BMW should be able to resist the Japanese compulsion to produce a technologically overloaded motorcycle with only a vague resemblance to what its forefather actually looked like and what the market actually desires. They have the advantage that they still produce the boxer motor, only difference is that it now produces proper horsepower. Install this powerplant and shaft drive into a well designed old school cradle frame with decent twin shocks in the rear, modern anti-dive suspension up front and decent brakes. Use exactly the same tank design as one of their 70/80s models, create a sportier new rear seat with tail section and Bob’s your mother! Even the 1980s wheels can be replicated. Refined lights and redesigned smaller gauges will be needed. Old style exhausts were also not ugly but this needs to be the loudest BMW motorcycle to ever have left the factory. Paint them all black with a white pinstripe and sell thousands of units!

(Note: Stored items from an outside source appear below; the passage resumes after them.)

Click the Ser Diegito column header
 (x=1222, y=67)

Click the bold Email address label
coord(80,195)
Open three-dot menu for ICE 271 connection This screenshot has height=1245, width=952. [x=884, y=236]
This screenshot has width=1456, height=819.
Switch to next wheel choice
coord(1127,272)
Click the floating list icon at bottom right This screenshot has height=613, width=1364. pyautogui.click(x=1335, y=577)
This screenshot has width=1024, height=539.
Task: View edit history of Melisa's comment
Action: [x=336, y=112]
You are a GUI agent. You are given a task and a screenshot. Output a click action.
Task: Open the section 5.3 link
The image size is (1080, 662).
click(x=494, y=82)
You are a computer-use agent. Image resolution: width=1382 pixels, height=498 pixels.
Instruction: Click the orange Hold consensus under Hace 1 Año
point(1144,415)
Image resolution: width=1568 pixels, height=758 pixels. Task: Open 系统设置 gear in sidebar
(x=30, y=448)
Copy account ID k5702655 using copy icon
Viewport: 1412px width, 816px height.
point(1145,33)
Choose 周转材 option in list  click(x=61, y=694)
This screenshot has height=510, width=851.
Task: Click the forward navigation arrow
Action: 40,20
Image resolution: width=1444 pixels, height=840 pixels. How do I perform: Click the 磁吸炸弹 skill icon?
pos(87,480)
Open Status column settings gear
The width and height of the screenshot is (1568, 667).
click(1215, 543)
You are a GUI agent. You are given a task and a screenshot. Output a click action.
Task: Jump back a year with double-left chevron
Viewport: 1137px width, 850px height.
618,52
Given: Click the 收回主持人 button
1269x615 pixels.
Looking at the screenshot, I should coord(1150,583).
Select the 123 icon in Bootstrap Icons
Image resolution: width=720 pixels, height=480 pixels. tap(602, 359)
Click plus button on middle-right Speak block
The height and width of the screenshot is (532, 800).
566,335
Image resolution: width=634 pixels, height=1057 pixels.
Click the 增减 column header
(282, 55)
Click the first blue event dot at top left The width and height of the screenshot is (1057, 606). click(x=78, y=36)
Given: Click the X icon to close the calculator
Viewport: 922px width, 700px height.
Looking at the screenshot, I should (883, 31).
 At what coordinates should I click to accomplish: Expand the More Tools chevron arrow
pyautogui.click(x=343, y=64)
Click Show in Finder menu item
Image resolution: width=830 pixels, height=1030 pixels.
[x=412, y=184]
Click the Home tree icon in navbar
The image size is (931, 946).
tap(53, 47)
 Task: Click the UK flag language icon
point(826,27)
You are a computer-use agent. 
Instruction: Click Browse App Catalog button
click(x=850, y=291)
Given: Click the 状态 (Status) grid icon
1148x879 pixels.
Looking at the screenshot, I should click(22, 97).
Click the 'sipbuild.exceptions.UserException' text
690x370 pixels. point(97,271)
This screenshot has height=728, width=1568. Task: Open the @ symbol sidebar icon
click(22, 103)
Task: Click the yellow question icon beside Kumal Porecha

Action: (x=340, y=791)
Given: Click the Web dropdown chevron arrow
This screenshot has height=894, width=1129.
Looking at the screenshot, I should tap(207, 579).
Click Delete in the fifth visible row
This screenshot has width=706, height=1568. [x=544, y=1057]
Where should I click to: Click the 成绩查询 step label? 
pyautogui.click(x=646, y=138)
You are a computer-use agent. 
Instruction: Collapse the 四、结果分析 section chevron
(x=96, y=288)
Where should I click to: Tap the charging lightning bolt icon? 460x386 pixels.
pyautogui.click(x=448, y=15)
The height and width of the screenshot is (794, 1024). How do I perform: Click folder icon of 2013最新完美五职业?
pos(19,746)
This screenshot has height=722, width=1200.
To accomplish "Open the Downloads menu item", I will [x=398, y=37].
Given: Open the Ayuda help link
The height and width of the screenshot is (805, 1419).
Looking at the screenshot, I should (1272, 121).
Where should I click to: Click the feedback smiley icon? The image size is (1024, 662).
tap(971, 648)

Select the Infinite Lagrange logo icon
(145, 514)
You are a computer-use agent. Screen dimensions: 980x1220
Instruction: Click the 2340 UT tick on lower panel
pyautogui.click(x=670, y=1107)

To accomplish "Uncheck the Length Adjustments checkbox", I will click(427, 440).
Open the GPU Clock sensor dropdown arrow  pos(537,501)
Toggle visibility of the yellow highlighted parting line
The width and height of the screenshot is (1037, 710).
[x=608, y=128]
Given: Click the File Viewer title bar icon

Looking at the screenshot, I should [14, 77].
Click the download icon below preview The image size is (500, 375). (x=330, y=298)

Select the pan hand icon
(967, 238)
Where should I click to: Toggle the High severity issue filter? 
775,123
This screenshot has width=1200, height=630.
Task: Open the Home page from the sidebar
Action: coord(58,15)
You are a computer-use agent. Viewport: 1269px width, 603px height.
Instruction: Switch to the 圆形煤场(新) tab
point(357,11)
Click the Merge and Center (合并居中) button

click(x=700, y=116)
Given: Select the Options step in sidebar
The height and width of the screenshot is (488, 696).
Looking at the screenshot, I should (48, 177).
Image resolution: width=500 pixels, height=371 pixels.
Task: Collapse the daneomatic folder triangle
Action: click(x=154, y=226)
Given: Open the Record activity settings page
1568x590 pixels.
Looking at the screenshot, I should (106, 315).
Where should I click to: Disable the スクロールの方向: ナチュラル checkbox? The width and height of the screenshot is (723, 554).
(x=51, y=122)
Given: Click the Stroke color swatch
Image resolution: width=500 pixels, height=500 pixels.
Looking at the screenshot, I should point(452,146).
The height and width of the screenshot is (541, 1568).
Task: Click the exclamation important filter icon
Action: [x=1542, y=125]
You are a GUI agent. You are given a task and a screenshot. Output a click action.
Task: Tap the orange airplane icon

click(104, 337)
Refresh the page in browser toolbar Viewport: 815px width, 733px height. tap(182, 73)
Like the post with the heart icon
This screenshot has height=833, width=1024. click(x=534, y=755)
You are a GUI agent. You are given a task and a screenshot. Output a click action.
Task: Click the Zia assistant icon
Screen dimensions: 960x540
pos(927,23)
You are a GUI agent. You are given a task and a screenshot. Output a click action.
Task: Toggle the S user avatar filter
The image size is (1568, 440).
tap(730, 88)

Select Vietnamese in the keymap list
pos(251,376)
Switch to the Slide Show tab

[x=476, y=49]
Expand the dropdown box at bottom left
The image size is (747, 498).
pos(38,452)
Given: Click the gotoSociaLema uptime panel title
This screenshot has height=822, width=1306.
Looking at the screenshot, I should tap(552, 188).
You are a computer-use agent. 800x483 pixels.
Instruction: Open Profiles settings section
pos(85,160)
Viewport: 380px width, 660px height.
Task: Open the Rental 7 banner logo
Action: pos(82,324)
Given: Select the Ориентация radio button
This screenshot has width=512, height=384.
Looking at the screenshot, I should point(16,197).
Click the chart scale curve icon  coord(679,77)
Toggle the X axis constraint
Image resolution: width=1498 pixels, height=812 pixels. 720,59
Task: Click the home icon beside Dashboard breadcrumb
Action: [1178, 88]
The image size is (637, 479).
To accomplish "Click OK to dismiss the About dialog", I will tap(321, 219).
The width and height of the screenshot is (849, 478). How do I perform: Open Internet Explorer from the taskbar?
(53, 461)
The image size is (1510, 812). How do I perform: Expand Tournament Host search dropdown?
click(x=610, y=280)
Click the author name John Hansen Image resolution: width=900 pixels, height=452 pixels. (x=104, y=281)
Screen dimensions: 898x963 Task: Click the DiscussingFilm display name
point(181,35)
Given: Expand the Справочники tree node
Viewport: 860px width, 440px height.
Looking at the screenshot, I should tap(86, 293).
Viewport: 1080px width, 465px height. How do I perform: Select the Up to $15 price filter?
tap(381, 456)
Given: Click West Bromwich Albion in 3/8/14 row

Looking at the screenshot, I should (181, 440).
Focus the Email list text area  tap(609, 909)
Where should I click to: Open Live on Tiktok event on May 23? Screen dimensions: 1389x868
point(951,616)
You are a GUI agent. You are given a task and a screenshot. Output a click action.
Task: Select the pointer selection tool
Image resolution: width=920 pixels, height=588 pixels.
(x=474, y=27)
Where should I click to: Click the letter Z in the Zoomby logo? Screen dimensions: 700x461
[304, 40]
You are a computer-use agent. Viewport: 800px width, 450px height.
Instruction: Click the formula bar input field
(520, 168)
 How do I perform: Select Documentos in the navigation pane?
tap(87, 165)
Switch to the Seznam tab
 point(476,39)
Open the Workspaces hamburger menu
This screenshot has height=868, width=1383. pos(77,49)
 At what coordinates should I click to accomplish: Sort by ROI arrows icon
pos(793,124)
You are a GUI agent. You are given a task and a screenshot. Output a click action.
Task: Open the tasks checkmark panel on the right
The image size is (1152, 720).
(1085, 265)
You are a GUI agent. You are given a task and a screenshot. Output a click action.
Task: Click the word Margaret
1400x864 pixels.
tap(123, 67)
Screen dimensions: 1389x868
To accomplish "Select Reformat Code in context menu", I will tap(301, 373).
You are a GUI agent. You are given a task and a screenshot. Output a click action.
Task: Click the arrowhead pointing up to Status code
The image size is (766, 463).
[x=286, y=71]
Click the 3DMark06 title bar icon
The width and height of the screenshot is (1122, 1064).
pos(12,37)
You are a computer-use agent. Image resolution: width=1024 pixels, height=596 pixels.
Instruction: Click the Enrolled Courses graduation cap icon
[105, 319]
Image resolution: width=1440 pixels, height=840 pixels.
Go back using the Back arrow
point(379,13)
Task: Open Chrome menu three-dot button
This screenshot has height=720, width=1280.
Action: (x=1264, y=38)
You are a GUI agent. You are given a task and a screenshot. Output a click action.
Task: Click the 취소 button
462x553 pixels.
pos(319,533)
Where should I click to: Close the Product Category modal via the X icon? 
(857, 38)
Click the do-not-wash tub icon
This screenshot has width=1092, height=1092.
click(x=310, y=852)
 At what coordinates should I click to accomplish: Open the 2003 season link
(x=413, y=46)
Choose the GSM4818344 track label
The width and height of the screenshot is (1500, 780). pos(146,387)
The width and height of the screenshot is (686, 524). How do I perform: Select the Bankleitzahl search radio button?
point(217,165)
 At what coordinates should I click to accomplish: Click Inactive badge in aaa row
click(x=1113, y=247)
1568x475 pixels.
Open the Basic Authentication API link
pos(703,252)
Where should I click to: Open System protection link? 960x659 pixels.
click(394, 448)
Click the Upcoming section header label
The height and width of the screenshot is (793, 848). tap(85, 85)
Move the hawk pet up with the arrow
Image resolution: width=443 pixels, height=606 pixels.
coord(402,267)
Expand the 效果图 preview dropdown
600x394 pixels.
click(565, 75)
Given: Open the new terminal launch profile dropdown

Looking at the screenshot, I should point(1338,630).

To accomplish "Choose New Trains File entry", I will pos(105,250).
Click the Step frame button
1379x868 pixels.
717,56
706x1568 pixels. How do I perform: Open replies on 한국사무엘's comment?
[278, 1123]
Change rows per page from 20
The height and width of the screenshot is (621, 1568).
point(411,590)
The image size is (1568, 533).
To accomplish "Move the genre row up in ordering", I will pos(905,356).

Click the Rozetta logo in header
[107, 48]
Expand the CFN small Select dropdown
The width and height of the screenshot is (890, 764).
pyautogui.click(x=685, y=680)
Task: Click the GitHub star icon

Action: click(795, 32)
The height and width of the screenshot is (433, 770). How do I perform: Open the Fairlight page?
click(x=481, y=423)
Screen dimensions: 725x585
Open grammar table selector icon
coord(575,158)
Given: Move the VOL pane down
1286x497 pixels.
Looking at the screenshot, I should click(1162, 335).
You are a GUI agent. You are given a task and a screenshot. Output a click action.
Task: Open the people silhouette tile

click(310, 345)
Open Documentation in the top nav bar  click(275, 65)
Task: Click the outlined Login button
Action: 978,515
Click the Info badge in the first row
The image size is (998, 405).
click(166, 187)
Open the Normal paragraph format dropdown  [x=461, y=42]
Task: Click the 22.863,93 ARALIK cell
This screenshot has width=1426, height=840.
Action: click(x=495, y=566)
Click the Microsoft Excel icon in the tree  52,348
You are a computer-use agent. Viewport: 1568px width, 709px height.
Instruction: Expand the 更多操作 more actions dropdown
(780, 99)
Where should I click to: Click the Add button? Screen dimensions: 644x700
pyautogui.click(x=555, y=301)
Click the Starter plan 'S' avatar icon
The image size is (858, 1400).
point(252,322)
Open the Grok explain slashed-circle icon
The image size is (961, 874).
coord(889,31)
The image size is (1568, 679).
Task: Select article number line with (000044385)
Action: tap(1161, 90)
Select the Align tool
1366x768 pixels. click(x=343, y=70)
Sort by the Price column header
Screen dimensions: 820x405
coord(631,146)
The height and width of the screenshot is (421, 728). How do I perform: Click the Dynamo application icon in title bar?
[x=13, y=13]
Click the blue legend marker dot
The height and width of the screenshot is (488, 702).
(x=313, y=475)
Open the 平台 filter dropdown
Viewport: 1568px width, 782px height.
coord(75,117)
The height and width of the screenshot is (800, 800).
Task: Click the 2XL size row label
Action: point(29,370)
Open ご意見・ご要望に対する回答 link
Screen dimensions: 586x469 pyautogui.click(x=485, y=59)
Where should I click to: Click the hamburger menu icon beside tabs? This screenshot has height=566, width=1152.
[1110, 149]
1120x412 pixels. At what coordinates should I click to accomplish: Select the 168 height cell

Our featured motorcycle started life as an overdressed 1982 BMW R100RT. This 1000cc touring model originally had a large fairing and windscreen, panniers and a top box. Producing about 70hp, they were weighed down with all these storage units. Dont get me wrong, tourers are a magnificent means of travelling long distances in style but it is hard for such a practical motorcycle to be sexy. Unburdening the RT of all the paraphernalia reveals the true character of this BMW.
“Timeless but still retaining the airhead vintage look.” These are the words Wez from Port Elizabeth uses to describe his goal when building this motorcycle. It took him five months to build this stunning BMW in his single garage with limited tools and unlimited patience. Most of the work was executed by Wez himself to keep costs down. The motorcycle was stripped down to nuts and bolts before rebuilding. The overall freshness of this BMW is as a result of this ground up rebuild. Good as new! The metallic chocolate brown tank is unique but not outrageous, in keeping with Wez’s goal. Plastics have been blacked out, fork gaiters fitted and the wheels powdercoated black. The rear subframe has been shortened by 20cm and a custom made seat installed. Modern electrics have been installed for better reliability. The shortened tail section, small tail light and indicators, bar end mirrors and wrapped header pipes with original silencers enhance the motorcycle’s new and sportier look.
We would like to thank Wez for supplying us with the photos of his head turning creation. Marnitz enjoys taking the photos himself but Port Elizabeth is a little too far and out of our budget for a weekend trip. There are many amazing BMW customs being built all over our country and internationally. If, as I suspect, BMW are planning to enter this market, they will have to get their version just right to impress.